Since it never did, there are only so many possibilities. One is that no one was aware of it; I don’t believe that. Another is that veteran baseball writers think that it’s worse to have perhaps taken steroids than to have perhaps essentially tried to kill someone; I don’t believe that, either. Another is that many veteran baseball writers assume that these are just the fevered ravings of gold digging bitches; I do believe that, but I don’t think it’s sufficient to explain the stifling silence around all this.

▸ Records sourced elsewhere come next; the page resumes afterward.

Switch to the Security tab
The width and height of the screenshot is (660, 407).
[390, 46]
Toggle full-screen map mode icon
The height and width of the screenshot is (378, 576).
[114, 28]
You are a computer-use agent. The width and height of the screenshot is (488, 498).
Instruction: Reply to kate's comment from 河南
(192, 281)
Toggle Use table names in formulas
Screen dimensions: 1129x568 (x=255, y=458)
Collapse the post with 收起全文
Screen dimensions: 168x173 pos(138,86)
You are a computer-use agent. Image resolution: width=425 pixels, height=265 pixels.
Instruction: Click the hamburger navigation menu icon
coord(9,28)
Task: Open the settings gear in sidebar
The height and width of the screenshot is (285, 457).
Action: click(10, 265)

Probably there are two things at play here. One is that HIV is still an uncomfortable subject for a lot of people and they would prefer just to not think about it or mention it, thinking that even discussing the possibility of someone having it is tantamount to accusing him of having done something wrong. As someone younger than most voters, who never viewed it as a plague visited upon people for doing bad things like having sex or taking drugs but just a hideous disease—I had family friends who had it when I was growing up, interned at GMHC and so on—I don’t have that hang up, but I understand how some do.
The other is that sports moralists tend to behave mysteriously, like eusocial insects operating according to the dictates of unseen waves. Where the hidden center of consciousness deeming that the use of certain classes of illegal performance enhancing drugs is bad while the use of others isn’t is located I have no idea, but some accusations of wrongdoing are simply deemed worthy of ‘takes’ while others aren’t through some process that works along the lines of Chomsky’s manufacture of consent and which I’ll never understand so long as I live. IC reader Dave theorizes that those who set the narrative have to do so capriciously because the entire power of the gatekeeper is in his ability to grant exceptions rather than simply follow the rules, and I think there is a lot to that. I am even more sure, though, that anyone who drones righteously on about dope without saying a word about a possible case of purposeful would-be HIV infection is not making judgments based on a strict moral code.